Menurut laporan South China Morning Post yang kemudian ramai dilansir oleh berbagai media lainnya, pada hari Jumat (19/2), proyek kereta cepat yang disponsori Pemerintah Tiongkok itu terus memicu drama di setiap kesempatan, dihiasi pro kontra antara oposisi dari publik terhadap pemerintah.
Sementara Kementerian Luar Negeri Tiongkok menyangkal adanya penundaan, di lapangan hal sebaliknya justru menjadi gejala yang meningkat.
Media lainnya seperti Southeast Asia juga melaporkan bahwa penolakan terhadap pembangunan kereta cepat cukup banyak mendapat dukungan.
Di antaranay adalah Dewan Perwakilan Daerah (DPD), yang banyak menyuarakan ketidaksetujuan lantaran Presiden Jokowi pernah berjanji sewaktu kampanye, bahwa pembangunan akan dilakukan di luar Pulau Jawa.
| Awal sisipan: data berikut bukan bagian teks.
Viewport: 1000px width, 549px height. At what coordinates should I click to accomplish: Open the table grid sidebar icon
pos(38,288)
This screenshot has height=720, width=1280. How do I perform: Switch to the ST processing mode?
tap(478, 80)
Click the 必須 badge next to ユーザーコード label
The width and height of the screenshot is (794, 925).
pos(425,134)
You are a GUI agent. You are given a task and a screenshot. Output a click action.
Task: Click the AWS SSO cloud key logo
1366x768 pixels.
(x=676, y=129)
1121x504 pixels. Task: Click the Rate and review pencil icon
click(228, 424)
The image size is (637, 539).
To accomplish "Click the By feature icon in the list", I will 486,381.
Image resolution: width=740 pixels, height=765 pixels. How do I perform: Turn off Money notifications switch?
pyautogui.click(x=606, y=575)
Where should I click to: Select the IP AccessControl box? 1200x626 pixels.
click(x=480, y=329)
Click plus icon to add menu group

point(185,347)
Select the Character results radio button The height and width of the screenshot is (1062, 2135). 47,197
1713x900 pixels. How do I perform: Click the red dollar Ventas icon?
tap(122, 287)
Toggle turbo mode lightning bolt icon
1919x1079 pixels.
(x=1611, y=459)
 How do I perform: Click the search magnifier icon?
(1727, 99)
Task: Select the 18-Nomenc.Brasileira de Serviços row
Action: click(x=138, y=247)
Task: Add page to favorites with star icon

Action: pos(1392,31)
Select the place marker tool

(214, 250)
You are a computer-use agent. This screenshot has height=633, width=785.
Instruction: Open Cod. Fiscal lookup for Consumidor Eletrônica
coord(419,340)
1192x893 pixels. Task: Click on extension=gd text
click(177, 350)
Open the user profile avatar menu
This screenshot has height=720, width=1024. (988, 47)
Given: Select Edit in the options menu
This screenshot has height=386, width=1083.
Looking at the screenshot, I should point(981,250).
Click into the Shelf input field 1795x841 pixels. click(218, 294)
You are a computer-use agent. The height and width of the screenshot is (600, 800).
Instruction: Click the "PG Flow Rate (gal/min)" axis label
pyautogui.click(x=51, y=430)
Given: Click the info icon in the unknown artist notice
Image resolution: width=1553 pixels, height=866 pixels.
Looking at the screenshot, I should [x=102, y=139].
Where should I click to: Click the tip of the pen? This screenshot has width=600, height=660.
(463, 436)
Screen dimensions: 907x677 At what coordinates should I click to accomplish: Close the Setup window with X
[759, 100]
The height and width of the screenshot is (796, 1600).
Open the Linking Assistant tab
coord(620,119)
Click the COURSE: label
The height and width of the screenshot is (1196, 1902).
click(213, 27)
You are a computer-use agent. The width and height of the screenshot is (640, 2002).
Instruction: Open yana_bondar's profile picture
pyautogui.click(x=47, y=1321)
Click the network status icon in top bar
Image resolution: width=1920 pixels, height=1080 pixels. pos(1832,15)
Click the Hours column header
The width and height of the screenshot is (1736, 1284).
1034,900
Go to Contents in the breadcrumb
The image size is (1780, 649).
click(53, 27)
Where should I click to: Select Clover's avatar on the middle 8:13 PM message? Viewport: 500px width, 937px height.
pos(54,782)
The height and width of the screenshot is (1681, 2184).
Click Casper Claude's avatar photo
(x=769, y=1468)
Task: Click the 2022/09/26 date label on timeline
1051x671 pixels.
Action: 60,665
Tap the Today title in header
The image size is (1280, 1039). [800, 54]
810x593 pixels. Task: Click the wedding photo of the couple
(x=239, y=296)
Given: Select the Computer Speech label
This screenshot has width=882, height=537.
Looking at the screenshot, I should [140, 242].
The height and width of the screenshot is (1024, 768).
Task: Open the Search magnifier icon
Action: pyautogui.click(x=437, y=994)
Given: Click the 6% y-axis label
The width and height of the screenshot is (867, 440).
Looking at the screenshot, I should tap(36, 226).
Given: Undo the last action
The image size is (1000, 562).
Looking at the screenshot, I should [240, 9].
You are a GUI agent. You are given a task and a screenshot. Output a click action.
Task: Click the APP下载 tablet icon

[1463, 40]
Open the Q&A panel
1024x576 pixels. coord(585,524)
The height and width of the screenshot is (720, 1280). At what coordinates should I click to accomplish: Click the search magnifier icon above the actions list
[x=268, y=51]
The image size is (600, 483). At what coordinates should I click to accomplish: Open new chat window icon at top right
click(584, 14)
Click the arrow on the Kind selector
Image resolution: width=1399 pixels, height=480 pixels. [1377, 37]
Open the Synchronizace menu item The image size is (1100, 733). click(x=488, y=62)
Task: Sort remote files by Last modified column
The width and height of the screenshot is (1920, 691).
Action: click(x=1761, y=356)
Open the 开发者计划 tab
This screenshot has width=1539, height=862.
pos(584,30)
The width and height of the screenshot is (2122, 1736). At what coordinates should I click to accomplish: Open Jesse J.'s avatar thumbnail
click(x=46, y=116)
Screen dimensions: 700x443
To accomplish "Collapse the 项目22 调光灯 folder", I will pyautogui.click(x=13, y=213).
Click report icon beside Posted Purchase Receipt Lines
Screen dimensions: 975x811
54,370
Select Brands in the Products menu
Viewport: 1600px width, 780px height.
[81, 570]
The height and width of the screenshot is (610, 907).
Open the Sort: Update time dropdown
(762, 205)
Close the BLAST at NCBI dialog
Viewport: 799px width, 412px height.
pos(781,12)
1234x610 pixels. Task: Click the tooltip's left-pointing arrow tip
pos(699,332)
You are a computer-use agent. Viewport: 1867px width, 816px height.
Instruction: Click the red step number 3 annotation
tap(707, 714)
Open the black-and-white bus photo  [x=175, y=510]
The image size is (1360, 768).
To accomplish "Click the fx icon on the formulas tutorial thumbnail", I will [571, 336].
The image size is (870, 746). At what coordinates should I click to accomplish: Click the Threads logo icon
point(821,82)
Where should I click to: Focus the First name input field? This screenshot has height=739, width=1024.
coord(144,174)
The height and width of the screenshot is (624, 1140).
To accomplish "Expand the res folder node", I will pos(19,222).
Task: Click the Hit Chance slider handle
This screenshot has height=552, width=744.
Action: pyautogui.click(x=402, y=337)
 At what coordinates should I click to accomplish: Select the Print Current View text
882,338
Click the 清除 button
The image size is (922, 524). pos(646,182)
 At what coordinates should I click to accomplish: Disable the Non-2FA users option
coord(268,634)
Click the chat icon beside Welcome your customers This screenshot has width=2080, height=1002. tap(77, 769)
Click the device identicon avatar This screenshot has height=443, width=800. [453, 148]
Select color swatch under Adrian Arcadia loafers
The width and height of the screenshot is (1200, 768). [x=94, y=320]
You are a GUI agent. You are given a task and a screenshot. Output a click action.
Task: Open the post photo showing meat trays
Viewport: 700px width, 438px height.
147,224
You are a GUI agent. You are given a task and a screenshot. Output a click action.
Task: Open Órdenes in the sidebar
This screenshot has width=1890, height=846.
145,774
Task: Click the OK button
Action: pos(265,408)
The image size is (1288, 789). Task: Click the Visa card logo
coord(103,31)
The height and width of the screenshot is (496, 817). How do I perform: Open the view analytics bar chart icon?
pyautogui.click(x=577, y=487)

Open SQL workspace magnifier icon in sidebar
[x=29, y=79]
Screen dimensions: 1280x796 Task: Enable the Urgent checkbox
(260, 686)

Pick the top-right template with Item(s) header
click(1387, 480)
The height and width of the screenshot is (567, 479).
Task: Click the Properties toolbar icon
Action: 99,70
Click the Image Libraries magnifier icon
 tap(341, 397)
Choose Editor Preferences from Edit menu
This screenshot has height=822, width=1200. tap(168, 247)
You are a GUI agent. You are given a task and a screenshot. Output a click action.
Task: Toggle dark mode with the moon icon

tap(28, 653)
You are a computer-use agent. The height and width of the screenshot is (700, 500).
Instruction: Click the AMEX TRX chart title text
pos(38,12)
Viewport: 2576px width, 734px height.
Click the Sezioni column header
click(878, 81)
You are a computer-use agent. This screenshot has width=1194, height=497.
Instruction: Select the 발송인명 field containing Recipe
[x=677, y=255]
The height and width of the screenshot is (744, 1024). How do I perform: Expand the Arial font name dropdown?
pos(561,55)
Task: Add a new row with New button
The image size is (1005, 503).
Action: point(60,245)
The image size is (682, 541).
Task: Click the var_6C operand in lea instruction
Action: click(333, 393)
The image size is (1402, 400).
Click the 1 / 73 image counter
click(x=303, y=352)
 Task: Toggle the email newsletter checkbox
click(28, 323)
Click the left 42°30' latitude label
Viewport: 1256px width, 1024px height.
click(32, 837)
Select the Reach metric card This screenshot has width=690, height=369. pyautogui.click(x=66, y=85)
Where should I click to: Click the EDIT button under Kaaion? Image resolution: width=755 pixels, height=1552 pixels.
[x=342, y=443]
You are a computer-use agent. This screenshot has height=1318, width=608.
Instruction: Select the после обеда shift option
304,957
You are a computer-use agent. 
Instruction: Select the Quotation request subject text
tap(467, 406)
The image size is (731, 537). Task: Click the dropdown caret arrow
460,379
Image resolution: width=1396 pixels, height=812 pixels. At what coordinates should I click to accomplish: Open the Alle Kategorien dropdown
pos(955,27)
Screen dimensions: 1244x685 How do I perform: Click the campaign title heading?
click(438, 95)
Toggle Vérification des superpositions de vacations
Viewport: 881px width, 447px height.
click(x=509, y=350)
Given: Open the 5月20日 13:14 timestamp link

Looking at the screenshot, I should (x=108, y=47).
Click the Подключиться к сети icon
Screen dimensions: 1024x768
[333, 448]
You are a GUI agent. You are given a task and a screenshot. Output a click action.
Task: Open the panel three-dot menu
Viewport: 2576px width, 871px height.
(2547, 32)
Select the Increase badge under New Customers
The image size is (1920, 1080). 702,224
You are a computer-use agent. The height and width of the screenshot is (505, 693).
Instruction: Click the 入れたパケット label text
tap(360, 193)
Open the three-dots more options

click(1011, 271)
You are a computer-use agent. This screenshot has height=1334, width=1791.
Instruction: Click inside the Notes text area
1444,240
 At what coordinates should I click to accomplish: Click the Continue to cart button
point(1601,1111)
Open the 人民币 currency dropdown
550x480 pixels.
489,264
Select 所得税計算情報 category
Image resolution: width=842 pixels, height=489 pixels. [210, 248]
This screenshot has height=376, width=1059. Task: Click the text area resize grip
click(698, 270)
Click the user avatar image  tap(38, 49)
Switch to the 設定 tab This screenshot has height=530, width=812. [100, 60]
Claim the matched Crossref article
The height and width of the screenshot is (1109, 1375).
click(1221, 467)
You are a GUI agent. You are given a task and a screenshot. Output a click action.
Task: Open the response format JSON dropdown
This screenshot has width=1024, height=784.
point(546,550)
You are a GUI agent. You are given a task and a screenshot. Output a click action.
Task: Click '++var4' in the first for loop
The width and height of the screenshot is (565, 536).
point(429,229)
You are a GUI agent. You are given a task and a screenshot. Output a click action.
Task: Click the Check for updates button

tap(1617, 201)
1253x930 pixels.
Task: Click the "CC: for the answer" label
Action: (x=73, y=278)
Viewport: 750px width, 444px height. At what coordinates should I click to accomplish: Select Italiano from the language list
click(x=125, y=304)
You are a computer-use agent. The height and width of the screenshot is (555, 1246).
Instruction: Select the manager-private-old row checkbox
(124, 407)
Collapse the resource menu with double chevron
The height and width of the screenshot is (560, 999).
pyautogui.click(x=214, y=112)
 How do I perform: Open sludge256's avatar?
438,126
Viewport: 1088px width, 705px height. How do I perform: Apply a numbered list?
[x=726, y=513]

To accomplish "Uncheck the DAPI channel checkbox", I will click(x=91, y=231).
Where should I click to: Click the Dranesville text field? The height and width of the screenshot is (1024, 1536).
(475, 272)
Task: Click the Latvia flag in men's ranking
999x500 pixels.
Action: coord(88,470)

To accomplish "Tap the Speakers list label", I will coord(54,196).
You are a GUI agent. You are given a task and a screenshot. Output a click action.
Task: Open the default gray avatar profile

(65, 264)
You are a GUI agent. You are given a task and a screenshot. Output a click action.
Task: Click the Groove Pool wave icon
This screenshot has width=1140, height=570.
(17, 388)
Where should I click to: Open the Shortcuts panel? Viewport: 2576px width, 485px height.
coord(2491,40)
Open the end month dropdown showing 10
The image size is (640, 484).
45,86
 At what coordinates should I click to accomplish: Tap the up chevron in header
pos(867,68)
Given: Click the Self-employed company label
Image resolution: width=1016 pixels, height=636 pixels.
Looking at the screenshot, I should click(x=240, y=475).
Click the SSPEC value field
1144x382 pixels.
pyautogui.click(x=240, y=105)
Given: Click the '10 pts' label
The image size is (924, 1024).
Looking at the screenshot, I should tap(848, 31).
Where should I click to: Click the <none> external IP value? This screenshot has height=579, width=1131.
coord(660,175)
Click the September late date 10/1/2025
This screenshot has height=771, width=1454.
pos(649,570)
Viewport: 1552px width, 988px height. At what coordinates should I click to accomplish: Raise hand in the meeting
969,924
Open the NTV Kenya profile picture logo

Selain itu menurut DPD pembangunan kereta cepat ini juga menelan biaya yang cukup mahal.
Anggota DPR RI asal PDI Perjuangan, Masinton Pasaribu pun mengatakan, Presiden Joko Widodo memiliki karakter yang selalu mendengarkan pendapat dari masyarakat, jika pendapat masyarakat cukup kuat maka proyek kereta cepat ini dimungkinkan akan dibatalkan.
"Saya kritis terhadap kereta api berkecepatan tinggi ini karena tidak membawa manfaat bagi masyarakat miskin. Proyek ini akan menelan sejumlah besar uang. Tiket kereta api diperkirakan menelan biaya 250.000 rupiah sekali jalan dan biaya tiketnya di luar kemampuan masyarakat biasa. Ini hanya akan digunakan oleh para elit. Kita sudah memiliki jalan tol dan layanan kereta api yang pergi ke Bandung pada biaya 100.000 rupiah untuk kelas eksekutif. Kita tidak perlu kereta berkecepatan tinggi ini," kata dia.
Pengamat Kebijakan Publik, Agus Pambagio juga membahas beberapa rincian pembangunan proyek kereta cepat Jakarta - Bandung. Iai meragukan studi kelayakan proyek yang hanya dilakukan dalam tiga bulan, padahal biasanya izin baru keluar 18 sampai 19 bulan lantaran jalur kereta api harus melewati Purwakarta, daerah yang merupakan rawan gempa bumi dan tanah longsor di Jawa Barat. Selain itu proyek ini juga akan mempengaruhi irigasi sawah di Jawa Barat.
Media Tiongkok tersebut juga mengutip pendapat Ryaas Rasyid, mantan Menteri Otonomi Daerah dan dikenal sebagai arsitek desentralisasi di Indonesia.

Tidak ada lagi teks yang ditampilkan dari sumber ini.